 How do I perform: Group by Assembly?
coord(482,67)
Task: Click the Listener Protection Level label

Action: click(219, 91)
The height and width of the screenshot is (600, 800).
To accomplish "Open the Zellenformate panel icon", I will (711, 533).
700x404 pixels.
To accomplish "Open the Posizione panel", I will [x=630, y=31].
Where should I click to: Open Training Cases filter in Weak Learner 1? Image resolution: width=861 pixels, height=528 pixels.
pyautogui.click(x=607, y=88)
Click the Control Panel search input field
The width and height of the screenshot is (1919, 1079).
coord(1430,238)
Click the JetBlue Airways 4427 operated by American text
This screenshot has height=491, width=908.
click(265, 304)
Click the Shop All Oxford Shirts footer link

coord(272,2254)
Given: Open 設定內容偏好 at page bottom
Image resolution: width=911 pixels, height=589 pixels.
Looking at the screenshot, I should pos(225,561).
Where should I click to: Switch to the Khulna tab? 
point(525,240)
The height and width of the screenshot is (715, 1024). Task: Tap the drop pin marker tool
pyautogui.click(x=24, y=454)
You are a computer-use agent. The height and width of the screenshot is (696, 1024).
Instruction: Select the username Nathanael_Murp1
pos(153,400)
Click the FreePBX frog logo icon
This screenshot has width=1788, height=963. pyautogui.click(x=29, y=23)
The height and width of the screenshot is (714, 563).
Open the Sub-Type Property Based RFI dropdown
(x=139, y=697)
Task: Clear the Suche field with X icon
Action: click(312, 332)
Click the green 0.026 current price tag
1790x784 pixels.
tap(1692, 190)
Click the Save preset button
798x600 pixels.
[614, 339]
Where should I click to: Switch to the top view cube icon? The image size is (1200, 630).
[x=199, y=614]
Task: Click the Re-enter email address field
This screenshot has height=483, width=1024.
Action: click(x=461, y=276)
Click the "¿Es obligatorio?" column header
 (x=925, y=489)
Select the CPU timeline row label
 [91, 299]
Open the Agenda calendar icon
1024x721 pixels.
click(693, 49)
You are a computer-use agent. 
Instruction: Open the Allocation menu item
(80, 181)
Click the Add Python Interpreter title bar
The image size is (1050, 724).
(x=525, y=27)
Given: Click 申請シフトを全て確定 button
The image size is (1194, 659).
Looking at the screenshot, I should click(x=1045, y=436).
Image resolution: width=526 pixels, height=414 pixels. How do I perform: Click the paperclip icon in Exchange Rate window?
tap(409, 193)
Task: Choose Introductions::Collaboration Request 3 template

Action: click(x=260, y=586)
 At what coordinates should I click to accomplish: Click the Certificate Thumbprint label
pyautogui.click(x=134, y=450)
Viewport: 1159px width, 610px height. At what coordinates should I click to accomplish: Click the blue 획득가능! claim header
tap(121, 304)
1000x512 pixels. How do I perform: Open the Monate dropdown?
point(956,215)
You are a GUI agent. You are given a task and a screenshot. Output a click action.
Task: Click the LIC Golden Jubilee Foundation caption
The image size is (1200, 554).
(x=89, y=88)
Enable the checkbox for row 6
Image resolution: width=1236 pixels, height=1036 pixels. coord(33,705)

★ ★ ★

● **About this exercise**:
Write out only the final block of lines, starting at the line with "Select the CPU timeline row label" and running to the end of the material.

● **Reply**:
Select the CPU timeline row label
 [91, 299]
Open the Agenda calendar icon
1024x721 pixels.
click(693, 49)
You are a computer-use agent. 
Instruction: Open the Allocation menu item
(80, 181)
Click the Add Python Interpreter title bar
The image size is (1050, 724).
(x=525, y=27)
Given: Click 申請シフトを全て確定 button
The image size is (1194, 659).
Looking at the screenshot, I should click(x=1045, y=436).
Image resolution: width=526 pixels, height=414 pixels. How do I perform: Click the paperclip icon in Exchange Rate window?
tap(409, 193)
Task: Choose Introductions::Collaboration Request 3 template

Action: click(x=260, y=586)
 At what coordinates should I click to accomplish: Click the Certificate Thumbprint label
pyautogui.click(x=134, y=450)
Viewport: 1159px width, 610px height. At what coordinates should I click to accomplish: Click the blue 획득가능! claim header
tap(121, 304)
1000x512 pixels. How do I perform: Open the Monate dropdown?
point(956,215)
You are a GUI agent. You are given a task and a screenshot. Output a click action.
Task: Click the LIC Golden Jubilee Foundation caption
The image size is (1200, 554).
(x=89, y=88)
Enable the checkbox for row 6
Image resolution: width=1236 pixels, height=1036 pixels. coord(33,705)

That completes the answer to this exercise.